A Ukraine-Turkey co-­production between Kedr Film and Protim VP, Klondike was 80% funded by the Ukrainian State Film Agency, with Turkey’s Ministry of Culture and Tourism putting in the remaining 20%. Filming took place in the Odesa region near Moldova, which looks very similar to the Donbas area, says Er Gorbach.

That landscape plays an integral part in the story, a constant reminder through the gaping wall of Irka and husband Tolik’s house of the disputed border between Ukraine and Russia. Er Gorbach’s calm, deliberate direction and Bulakovskyi’s slow panning camera­work, placing most of the explosive moments either off-camera or in the far background, make the threat of danger all the more palpable.

“The framing was a creative decision based on the psychology of people in catastrophe,” says Er Gorbach. “On February 24 this year, the world discovered that Ukraine is under Russian occupation but it’s been like that since 2014, and just because it’s not in international news it doesn’t mean it’s not happening. It’s the same with the mise en scène — if we don’t see it, it doesn’t mean it’s not happening. My task was to relate those events and to make the viewer ask questions about what’s happening.”

The film stars Oksana Cherkashyna, a theatre actress making her film debut. “Oksana is from Kharkiv, in eastern Ukraine, and she knows this kind of woman,” says Er Gorbach. “Irka carries on living for the future, she’s preparing for the winter, and for the baby she’s carrying. Oksana had the right physical energy, because the audience has to believe that Irka can push all this violence out by her instinct.”

Irka may be surrounded by brutality, but Er Gorbach made sure the production was a happy one. Covid-19 restrictions helped to create a family atmosphere where everyone supported each other. “From the very beginning, I said we are making a film against war and toxic events, and we have to be positive, we have to see beauty,” says the filmmaker. “I told the crew we had to work silently but happily because we are fighting against a very toxic war.”

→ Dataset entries

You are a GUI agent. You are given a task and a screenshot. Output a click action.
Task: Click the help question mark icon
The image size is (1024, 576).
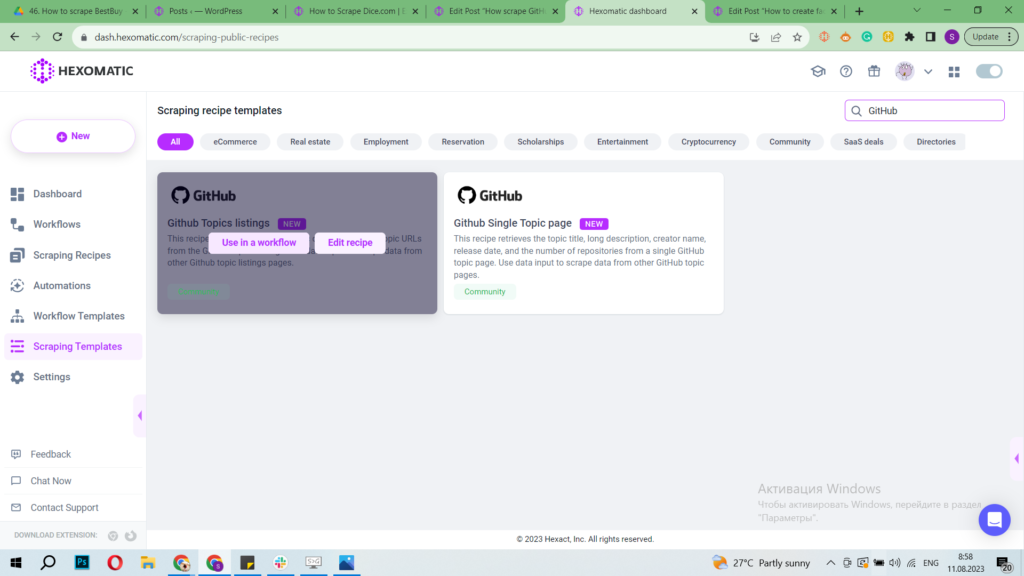click(x=846, y=71)
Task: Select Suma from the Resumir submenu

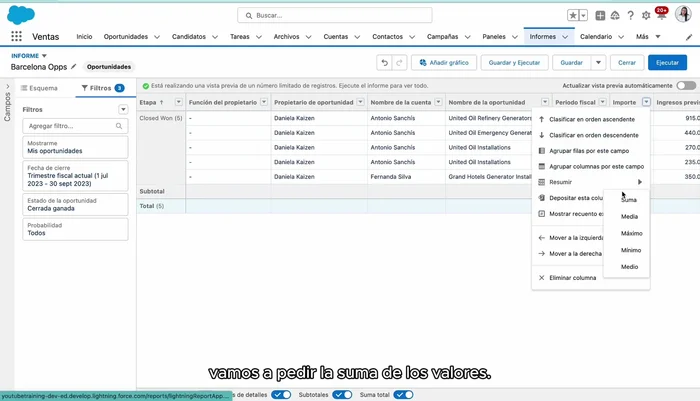Action: click(629, 199)
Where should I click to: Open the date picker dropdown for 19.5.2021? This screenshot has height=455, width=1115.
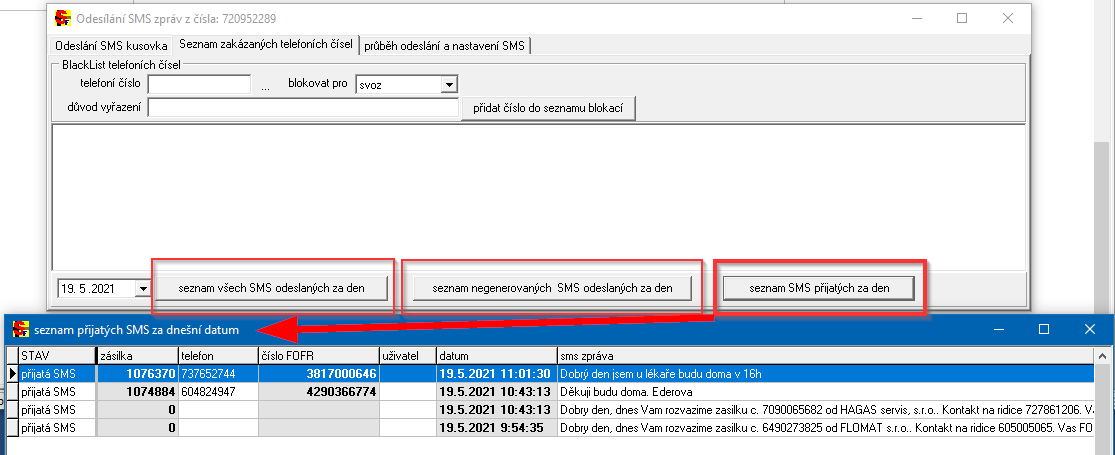pyautogui.click(x=142, y=289)
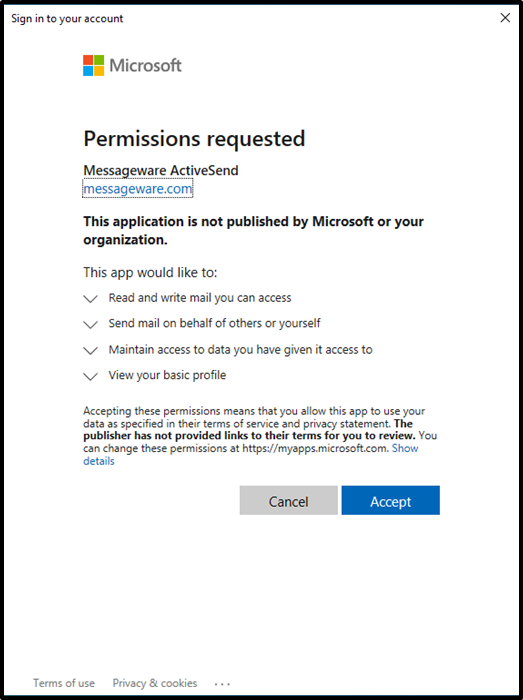Select the Send mail on behalf of others text

(x=215, y=323)
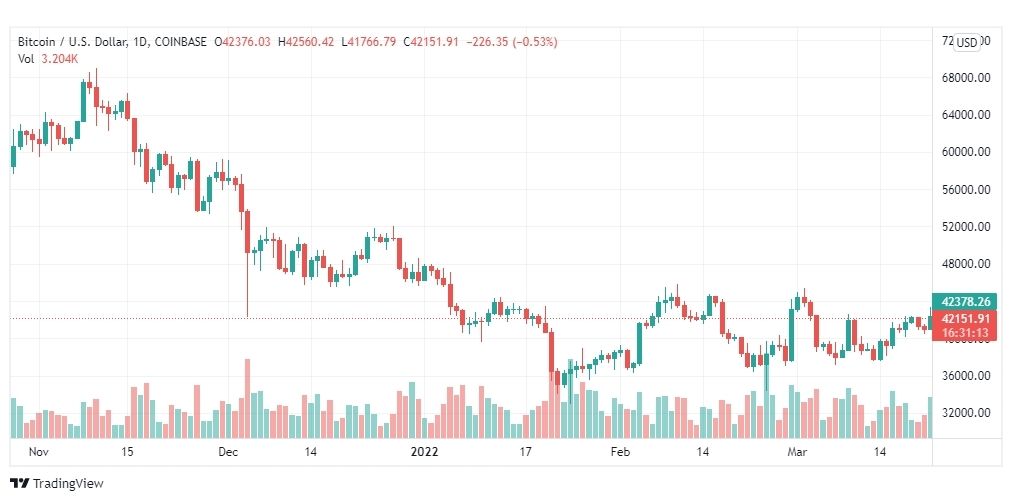Click the Nov label on time axis
Screen dimensions: 1012x501
(38, 452)
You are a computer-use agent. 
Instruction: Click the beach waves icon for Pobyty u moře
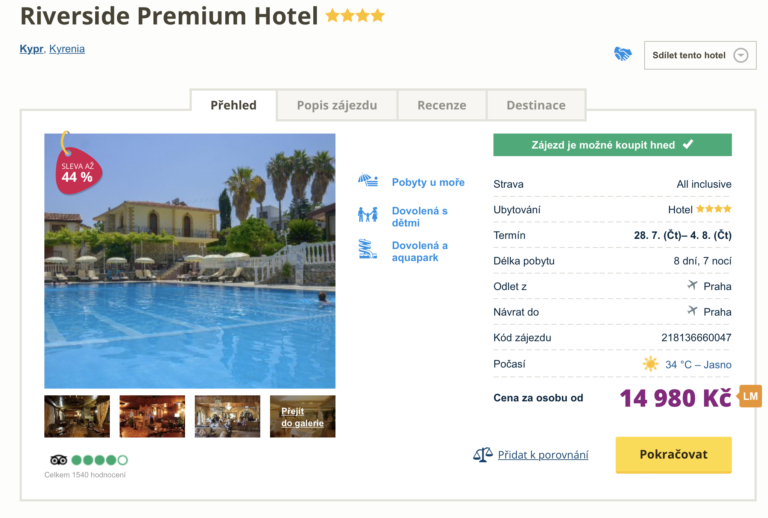click(368, 182)

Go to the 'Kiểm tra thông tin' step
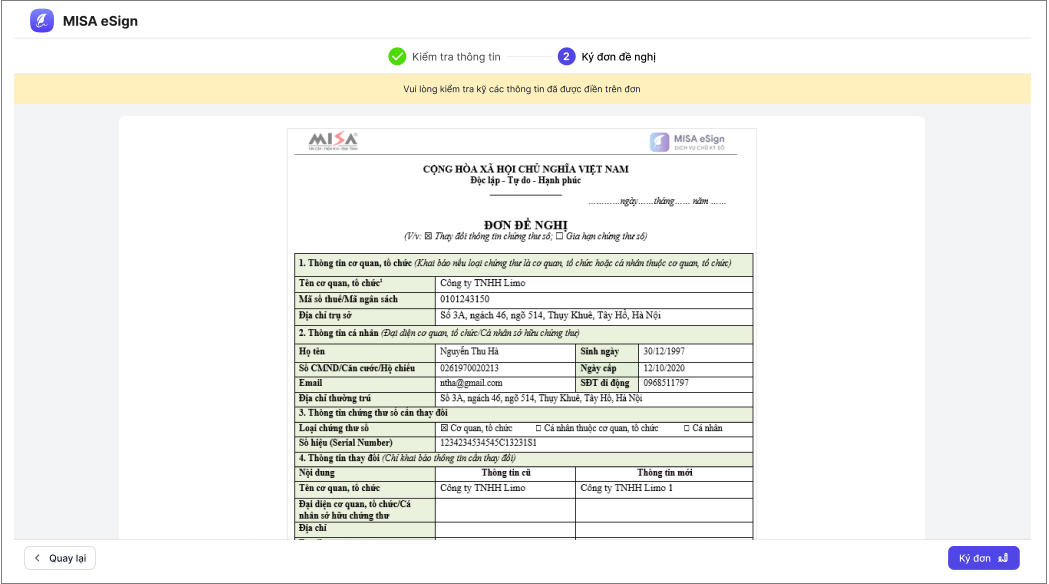coord(455,56)
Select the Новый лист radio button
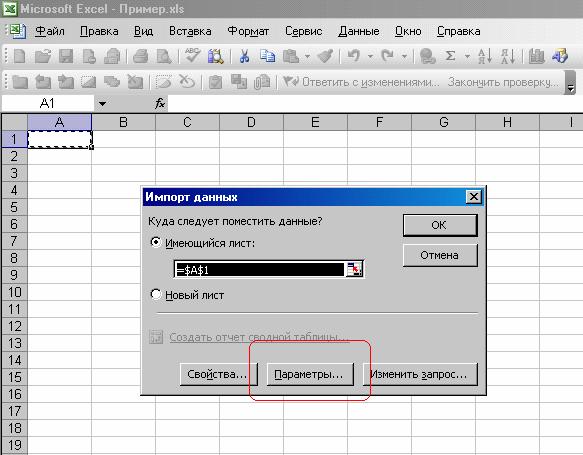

→ WHAT TO WORK ON
A - In the Klondike article, what percentage of the film's funding came from the Ukrainian State Film Agency?
B - Please carry on the Klondike article from the point where it stops.
None of the data is needed here.

→ OUTPUTS BY TASK
A - 80%

B -
Even the weather gave a helping hand. One memorable scene has Irka stride out into the fields beyond the house after breaking up a bitter argument between her hotheaded brother and her glumly conflicted husband. The script required the clouds to waft in and cast a shadow over Irka just as she stops at the border. Crew members assumed it would be achieved with CGI, but Er Gorbach told them to wait. And sure enough, the clouds blew over the landscape almost exactly on cue.

Er Gorbach — whose inspirations include Ukrainian experimental filmmaker Maya Deren (prolific in the 1940s), France’s Agnes Varda and Russia’s Larisa Shepitko (a Berlin Golden Bear winner in 1977 for The Ascent) — has her own concerns about both her immediate family still in Kyiv and her extended film family who are supporting the war by volunteering or fighting.

She says this makes the film’s international success bittersweet; it won the directing award in Sundance’s world cinema dramatic competition and went on to win further awards at Berlin, Sarajevo and Seattle. “Sundance was a powerful start and it shone a light on the film, and its anti-war message has been recognised,” says Er Gorbach. “But we are talking about war, it’s not an easy topic, and it makes it hard. But each award or festival screening gives it wider exposure and the Oscar campaign will help.”

Er Gorbach is now working on two projects: one she describes as an arthouse film for children about children’s creativity in a world of constant change; the other about the Ukrainian diaspora in the wake of the Russian invasion.

“It’s a film about start-ups,” she says of the latter, “looking at Ukrainians abroad and how they have to start life again in another country with another culture, another mentality, other expectations, another language.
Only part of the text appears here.